45.     Counsel for Mr Ghose argues that the decision of Kenny J. in Chaine-Nickson v. Bank of Ireland referred to in the principal judgment, means that the cost of making an account is to be met by a beneficiary and not by a person giving the account.  At para. 125 of the principal judgment, in reliance on that proposition, I formed the view that pending any further order, the Committee and/or its advisors should inspect the boxes of documents held by Mr Wallace at the cost of the Committee itself. 

46.     That ruling was made as an interim ruling pending further order.  It does not  mean that the Committee must bear the costs of the preparation by Mr Ghose of the account, and of his expert, Mr Kirby, in reviewing the documentation and the reports of Mr Croft.

47.     Counsel for the Committee makes the argument that while the judgment of Kenny J. in Chaine-Nickson v. Bank of Ireland is a useful and binding authority regarding the duty of the trustee to account and the right of the beneficiary to be given full and accurate information, it is less useful as an authority in regard to the question of the liability for the costs of the production of documents as the plaintiff in that case was no more than a potential beneficiary under a settlement of property vested in the defendants as trustees on a discretionary trust. 

48.     I am unable to read the judgment of Kenny J. so narrowly as not to form a useful authority as to where the costs of furnishing documentation should fall.  The distinction between a beneficiary and a person who had no more than an entitlement to be considered as a potential beneficiary under a discretionary trust did not form the basis of the decision and the question for consideration was not whether a distinction was to be drawn between the entitlement to information of a potential beneficiary and that of a present beneficiary.  The decision concerns more the entitlement to receive information, rather than the obligation to pay the expense of providing the documentation.

49.     However, I agree with the argument made by counsel for the plaintiffs that Kenny J. was concerned with the cost of making copies, so-called scrivenery costs or fees, and did not order any account to be taken by the court.  His decision was solely that documentation be produced, not that an account be taken, a distinction material in the present case.  The judgment, therefore, does not offer any useful guidance on who should bear the costs of the preparation by an expert of an account where the circumstances do demand that an account be furnished.

50.     The matter, therefore, is to be decided on the evidence and from first principles.  The experts agree that they would have expected regular updates to be furnished whether to the Office of Wards of Court or to the Committee, or both, and in my view, it is the absence of these regular and complete statements that has led to the litigation and the subsequent attempts to assemble the records and to reconstruct the information regarding transactions over 15 years.  That was best done by experts and Mr Ghose has offered considerable assistance by preparing a report and narrative which while not equivalent to monthly or quarterly statements offers a reasonable profile of the movements of the investments. 

51.     The costs of engaging the experts to carry out this task are to be met by Bloxham, as it is its failure that has led to the inability of the Committee to understand the transactions or to have otherwise available copies of periodic statements.
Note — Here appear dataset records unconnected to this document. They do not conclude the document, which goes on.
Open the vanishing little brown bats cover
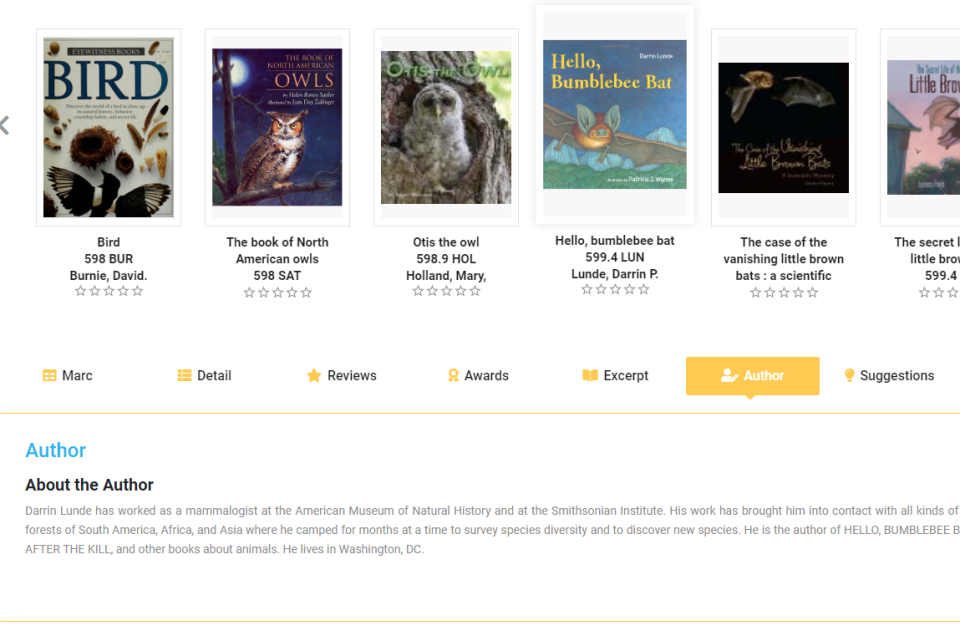Image resolution: width=960 pixels, height=641 pixels. (x=783, y=127)
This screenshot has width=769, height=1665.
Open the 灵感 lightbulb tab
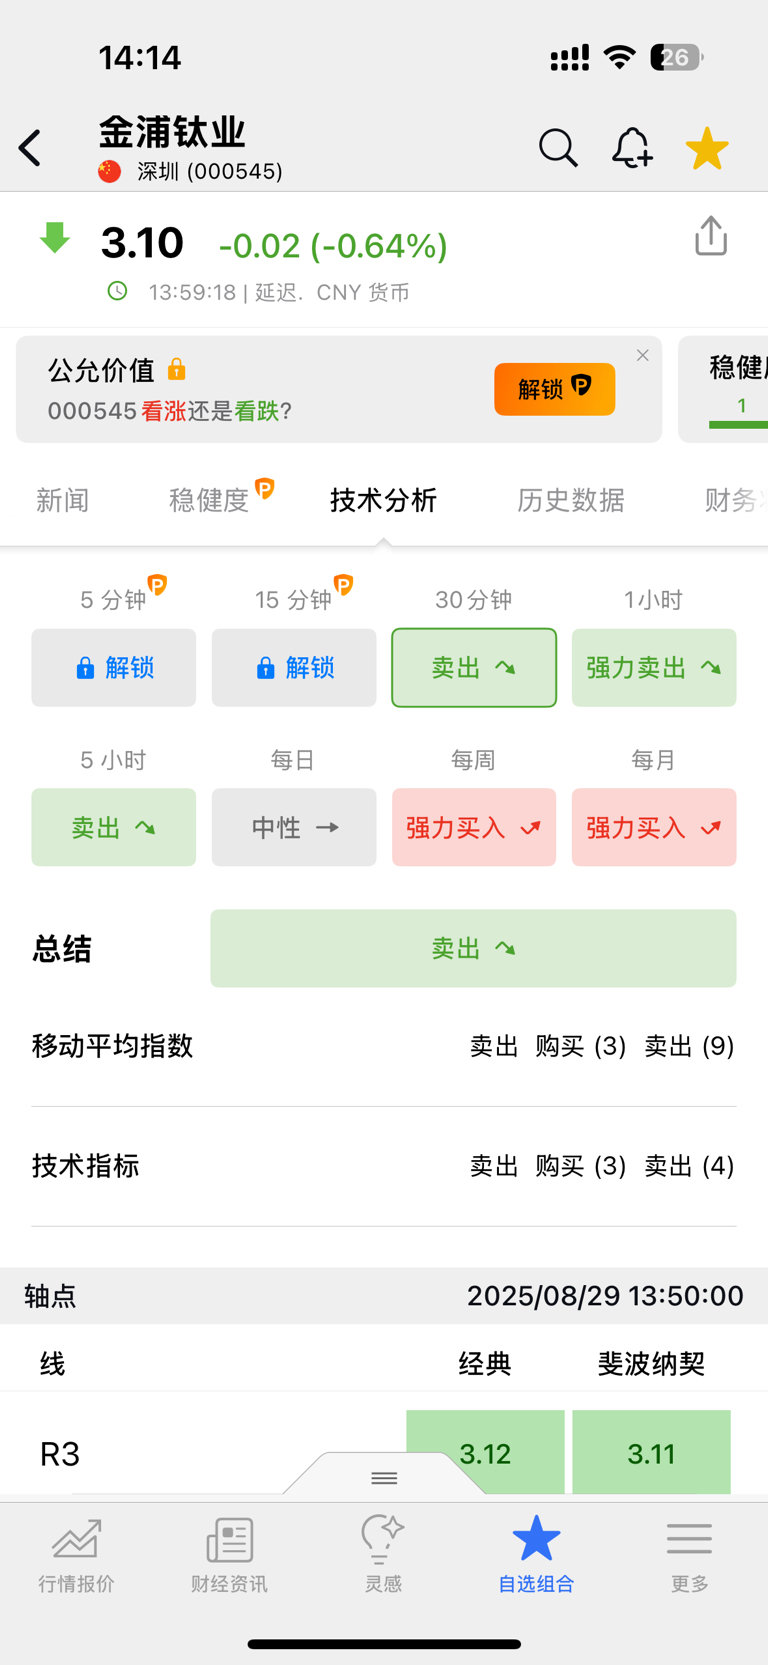[383, 1555]
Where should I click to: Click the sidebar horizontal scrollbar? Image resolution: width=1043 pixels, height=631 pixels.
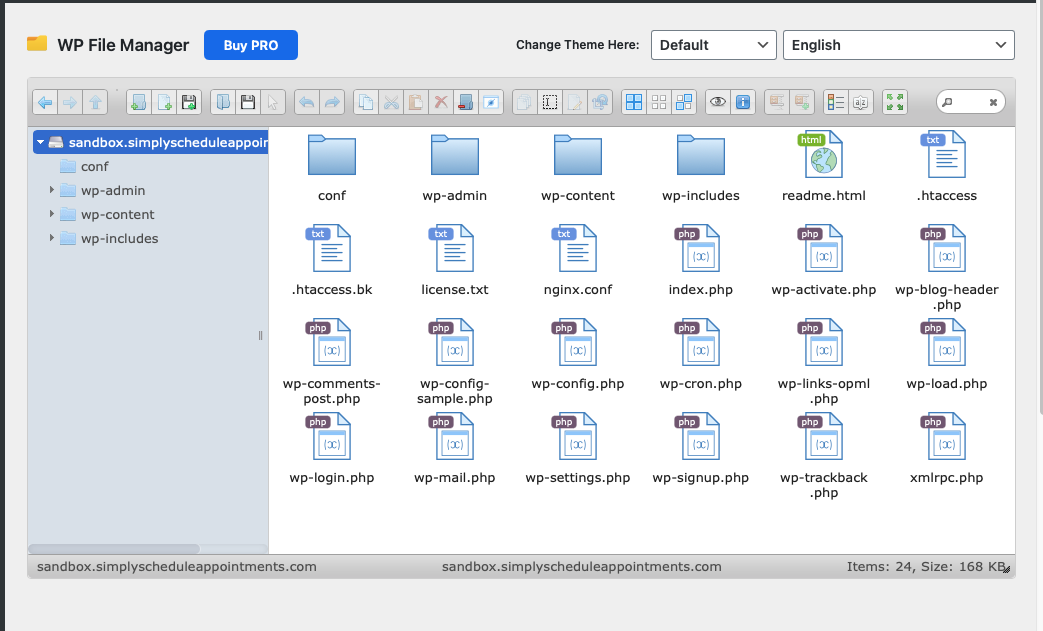coord(114,548)
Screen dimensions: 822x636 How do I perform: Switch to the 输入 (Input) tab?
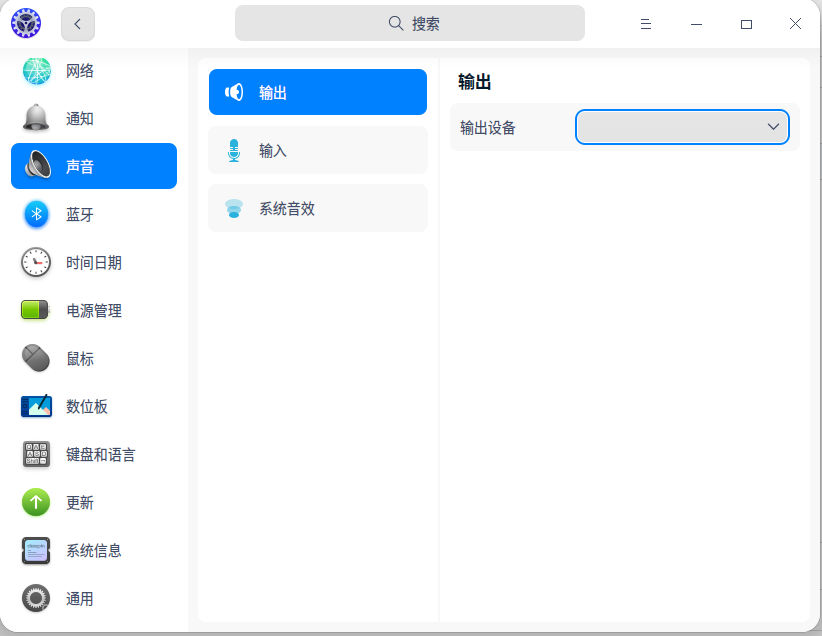coord(318,149)
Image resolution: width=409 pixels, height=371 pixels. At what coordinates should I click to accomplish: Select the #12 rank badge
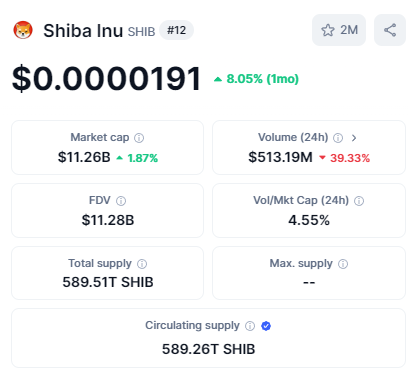coord(177,30)
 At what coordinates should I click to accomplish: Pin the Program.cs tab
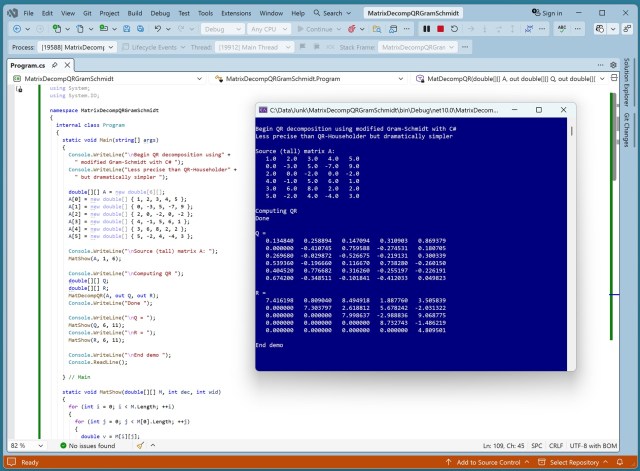pyautogui.click(x=55, y=65)
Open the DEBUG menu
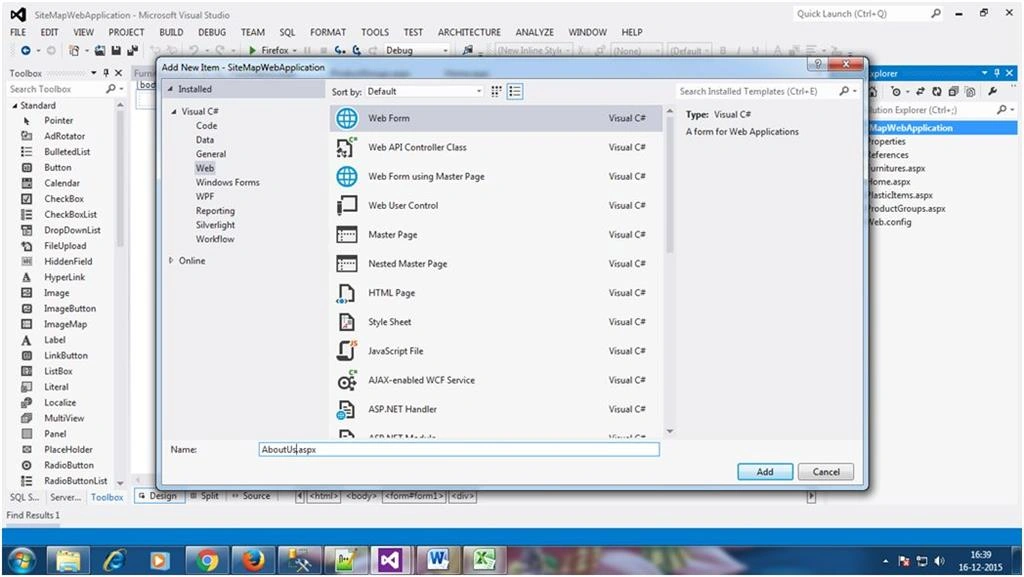Image resolution: width=1024 pixels, height=577 pixels. [x=212, y=32]
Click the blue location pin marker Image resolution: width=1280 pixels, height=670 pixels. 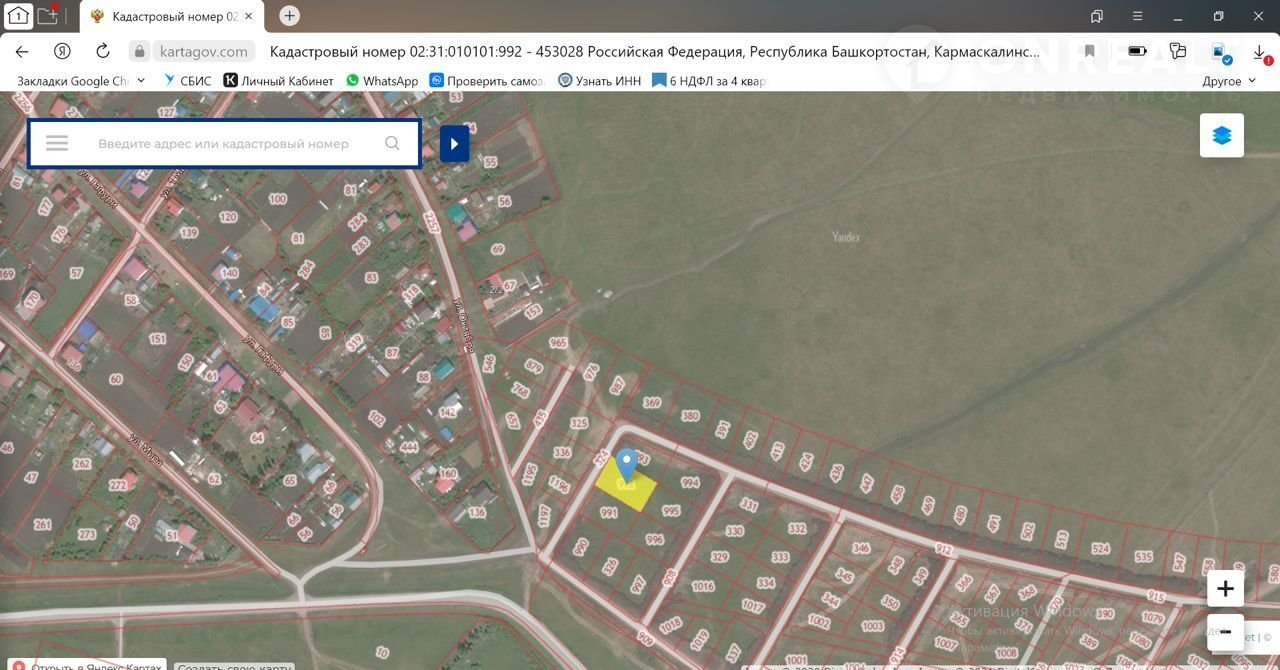click(x=626, y=465)
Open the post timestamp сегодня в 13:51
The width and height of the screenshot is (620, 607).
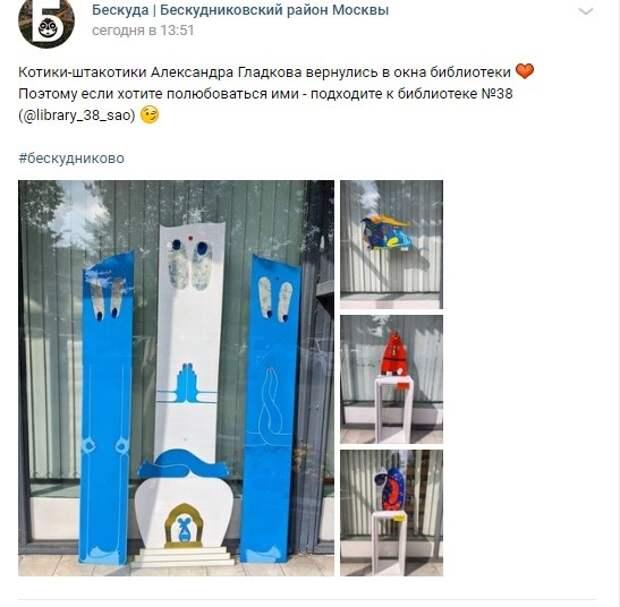pos(143,30)
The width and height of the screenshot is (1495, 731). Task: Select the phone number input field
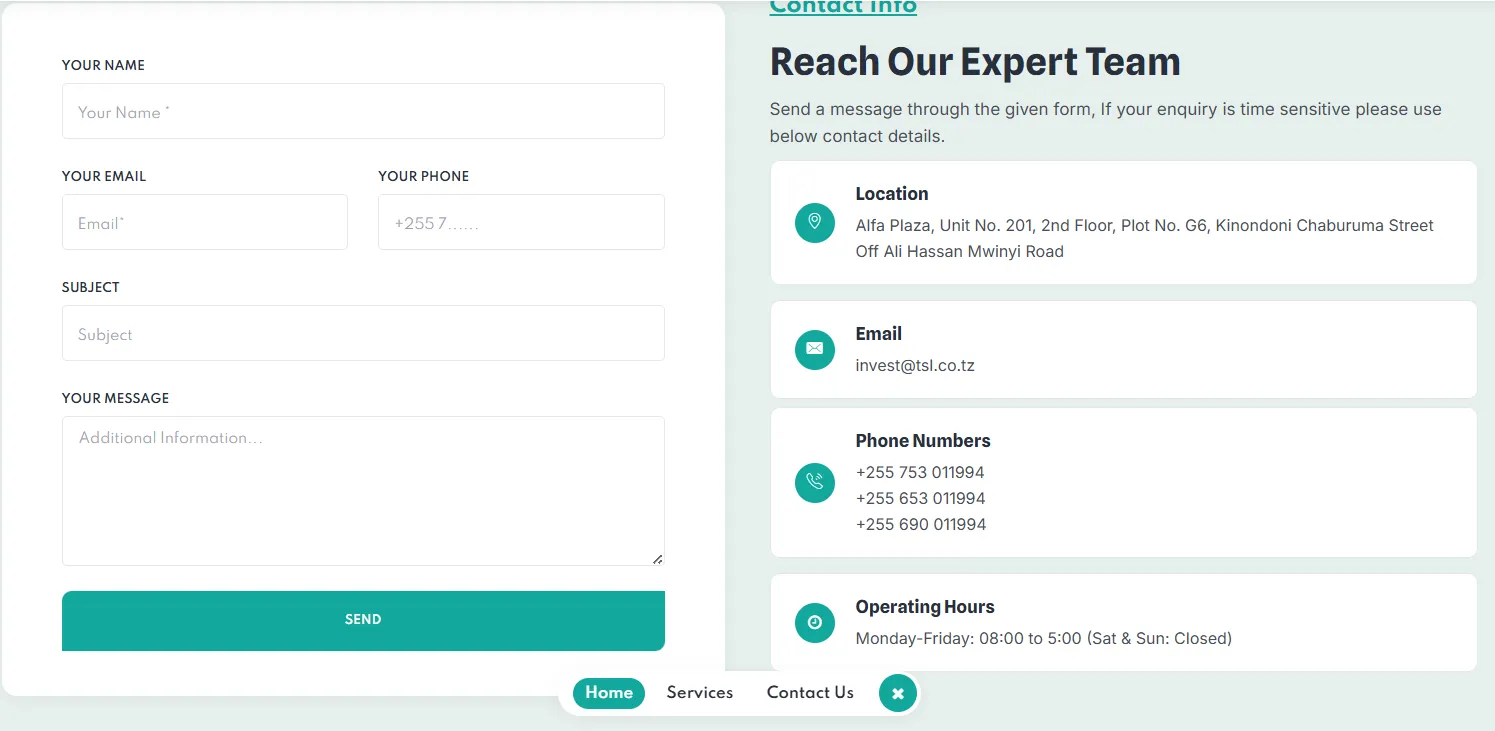click(x=521, y=222)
52.     I will hear counsel as to the appropriate order in these circumstances.  I am conscious that Bloxham is insolvent and in liquidation, but I am unclear as to the financial arrangements that exist between Mr Ghose and the other defendants, whether the expenses are capable of being met in the form of insurance or other funding.

53.     I will also hear counsel as to the costs of the proceedings, and of the various hearings after the principal judgment was delivered.